■ **What to work on**: Transcribe the entries starting at the line that contains "Task: Click the 状況1 column header" and ending at the last line of the entries, including both of those lines.

--------

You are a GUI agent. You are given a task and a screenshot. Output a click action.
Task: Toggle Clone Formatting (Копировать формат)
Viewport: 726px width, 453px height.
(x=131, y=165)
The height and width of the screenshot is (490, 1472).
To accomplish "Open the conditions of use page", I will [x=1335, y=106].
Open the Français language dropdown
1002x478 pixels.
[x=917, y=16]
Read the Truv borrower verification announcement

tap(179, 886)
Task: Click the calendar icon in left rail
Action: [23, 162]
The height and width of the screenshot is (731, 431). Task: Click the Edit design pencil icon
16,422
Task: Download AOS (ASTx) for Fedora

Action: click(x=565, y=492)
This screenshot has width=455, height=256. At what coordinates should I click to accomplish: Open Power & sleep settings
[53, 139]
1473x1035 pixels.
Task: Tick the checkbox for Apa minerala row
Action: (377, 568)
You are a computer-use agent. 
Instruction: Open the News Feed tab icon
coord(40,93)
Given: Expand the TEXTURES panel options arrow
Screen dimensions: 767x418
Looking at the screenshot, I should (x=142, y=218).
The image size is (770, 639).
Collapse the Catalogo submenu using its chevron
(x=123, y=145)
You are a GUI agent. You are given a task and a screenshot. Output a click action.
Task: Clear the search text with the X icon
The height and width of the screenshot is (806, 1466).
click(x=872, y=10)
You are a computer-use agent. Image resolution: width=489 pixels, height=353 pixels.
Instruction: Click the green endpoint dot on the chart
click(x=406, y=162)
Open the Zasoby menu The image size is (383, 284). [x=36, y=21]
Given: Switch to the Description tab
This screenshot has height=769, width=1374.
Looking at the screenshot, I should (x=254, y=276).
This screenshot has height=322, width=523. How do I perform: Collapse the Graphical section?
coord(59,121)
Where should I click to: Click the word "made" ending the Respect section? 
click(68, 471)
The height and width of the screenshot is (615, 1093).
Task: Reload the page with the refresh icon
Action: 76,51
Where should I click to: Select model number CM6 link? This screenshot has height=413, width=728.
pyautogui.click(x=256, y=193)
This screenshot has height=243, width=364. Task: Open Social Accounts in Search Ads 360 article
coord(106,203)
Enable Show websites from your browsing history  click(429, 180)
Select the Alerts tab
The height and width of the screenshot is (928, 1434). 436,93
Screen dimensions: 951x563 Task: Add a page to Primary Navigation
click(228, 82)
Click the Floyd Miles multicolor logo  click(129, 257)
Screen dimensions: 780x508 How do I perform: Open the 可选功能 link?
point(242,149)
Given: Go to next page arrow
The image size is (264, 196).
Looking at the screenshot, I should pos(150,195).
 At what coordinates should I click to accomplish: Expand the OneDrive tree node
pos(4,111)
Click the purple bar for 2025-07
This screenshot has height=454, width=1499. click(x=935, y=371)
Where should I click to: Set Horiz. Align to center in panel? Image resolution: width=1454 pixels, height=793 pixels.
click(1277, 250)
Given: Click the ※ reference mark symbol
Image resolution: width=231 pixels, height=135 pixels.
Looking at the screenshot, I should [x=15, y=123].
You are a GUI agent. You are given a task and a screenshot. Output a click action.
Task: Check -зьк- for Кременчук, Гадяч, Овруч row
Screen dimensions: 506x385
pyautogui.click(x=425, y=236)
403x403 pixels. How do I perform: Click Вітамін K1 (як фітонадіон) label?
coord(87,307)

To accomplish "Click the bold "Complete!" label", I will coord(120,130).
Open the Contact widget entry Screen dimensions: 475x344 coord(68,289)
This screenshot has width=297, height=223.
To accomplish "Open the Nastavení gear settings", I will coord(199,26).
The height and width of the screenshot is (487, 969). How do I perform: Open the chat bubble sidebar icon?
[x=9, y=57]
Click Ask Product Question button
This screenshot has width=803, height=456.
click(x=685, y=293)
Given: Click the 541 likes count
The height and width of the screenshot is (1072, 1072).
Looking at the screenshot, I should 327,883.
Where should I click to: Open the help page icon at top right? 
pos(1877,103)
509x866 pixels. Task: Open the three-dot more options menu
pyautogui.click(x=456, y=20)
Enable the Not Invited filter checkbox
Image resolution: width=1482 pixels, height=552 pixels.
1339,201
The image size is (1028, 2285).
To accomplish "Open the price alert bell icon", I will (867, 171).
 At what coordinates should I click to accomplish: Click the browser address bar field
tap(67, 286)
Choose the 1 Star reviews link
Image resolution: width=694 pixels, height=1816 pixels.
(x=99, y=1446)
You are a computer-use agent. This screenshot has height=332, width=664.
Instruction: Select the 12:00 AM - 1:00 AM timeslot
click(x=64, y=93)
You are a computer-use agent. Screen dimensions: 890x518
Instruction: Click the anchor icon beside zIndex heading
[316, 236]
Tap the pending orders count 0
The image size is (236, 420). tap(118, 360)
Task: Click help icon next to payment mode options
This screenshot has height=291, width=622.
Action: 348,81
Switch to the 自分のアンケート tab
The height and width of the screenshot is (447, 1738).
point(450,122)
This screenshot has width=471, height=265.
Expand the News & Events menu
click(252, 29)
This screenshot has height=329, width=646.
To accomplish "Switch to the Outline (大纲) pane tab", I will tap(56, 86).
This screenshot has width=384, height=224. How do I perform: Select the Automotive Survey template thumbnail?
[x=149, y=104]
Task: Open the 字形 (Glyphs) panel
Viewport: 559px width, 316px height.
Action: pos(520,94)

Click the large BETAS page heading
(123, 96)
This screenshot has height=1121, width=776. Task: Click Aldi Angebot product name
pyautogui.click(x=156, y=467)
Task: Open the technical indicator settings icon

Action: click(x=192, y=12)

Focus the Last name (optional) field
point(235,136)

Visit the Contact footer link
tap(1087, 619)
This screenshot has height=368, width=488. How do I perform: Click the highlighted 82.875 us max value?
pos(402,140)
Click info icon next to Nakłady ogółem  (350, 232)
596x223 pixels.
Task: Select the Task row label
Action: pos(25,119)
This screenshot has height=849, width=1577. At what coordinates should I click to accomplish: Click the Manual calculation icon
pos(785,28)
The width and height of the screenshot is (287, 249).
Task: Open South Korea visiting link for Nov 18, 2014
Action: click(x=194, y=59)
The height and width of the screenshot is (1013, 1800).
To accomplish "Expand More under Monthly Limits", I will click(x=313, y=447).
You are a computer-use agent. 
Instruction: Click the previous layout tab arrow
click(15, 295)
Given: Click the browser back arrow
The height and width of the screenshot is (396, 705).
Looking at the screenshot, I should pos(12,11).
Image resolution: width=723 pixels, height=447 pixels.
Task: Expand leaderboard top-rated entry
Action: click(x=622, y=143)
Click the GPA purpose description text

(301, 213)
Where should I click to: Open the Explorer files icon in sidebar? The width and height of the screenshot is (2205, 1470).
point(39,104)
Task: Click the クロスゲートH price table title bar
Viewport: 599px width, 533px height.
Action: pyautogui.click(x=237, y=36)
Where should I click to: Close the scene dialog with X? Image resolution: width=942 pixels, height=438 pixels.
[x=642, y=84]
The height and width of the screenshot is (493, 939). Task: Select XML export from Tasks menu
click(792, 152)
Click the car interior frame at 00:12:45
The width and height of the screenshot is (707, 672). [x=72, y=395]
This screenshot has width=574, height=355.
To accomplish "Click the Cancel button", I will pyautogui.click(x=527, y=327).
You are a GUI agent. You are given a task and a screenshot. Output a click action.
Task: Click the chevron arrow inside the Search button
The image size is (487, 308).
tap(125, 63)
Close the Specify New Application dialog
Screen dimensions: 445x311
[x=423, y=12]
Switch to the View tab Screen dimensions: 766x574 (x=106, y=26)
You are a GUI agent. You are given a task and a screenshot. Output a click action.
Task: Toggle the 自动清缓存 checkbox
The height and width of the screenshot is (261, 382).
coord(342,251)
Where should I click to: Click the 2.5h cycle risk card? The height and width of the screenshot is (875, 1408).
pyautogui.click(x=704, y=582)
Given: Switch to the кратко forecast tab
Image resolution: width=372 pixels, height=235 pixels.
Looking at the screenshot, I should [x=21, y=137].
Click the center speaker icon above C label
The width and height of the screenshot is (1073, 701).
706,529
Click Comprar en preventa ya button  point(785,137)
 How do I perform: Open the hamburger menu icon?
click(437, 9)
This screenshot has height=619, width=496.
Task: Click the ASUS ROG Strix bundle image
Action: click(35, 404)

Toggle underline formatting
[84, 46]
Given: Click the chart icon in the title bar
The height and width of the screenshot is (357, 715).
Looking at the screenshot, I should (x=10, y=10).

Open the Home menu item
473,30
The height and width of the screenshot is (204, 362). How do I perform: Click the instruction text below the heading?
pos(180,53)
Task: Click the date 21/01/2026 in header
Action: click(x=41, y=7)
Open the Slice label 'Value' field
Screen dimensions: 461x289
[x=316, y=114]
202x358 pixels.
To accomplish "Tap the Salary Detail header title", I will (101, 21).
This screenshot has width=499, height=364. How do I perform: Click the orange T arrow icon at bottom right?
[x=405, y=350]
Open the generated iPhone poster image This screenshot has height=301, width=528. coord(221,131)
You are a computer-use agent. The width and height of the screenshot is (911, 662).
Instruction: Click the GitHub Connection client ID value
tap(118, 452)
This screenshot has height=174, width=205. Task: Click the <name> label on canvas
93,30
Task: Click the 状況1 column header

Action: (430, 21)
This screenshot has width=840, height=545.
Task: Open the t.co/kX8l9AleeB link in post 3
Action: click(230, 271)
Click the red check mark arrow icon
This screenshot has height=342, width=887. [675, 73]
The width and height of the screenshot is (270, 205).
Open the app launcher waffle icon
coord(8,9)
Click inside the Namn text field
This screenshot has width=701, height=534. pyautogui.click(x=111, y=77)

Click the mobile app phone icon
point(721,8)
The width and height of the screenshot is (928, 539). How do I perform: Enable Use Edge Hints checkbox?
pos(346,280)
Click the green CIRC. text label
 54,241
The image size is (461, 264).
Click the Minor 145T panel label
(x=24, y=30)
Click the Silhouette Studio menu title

--------

■ **Problem solution**:
Task: Click the 状況1 column header

Action: (430, 21)
This screenshot has width=840, height=545.
Task: Open the t.co/kX8l9AleeB link in post 3
Action: click(230, 271)
Click the red check mark arrow icon
This screenshot has height=342, width=887. [675, 73]
The width and height of the screenshot is (270, 205).
Open the app launcher waffle icon
coord(8,9)
Click inside the Namn text field
This screenshot has width=701, height=534. pyautogui.click(x=111, y=77)

Click the mobile app phone icon
point(721,8)
The width and height of the screenshot is (928, 539). How do I perform: Enable Use Edge Hints checkbox?
pos(346,280)
Click the green CIRC. text label
 54,241
The image size is (461, 264).
Click the Minor 145T panel label
(x=24, y=30)
Click the Silhouette Studio menu title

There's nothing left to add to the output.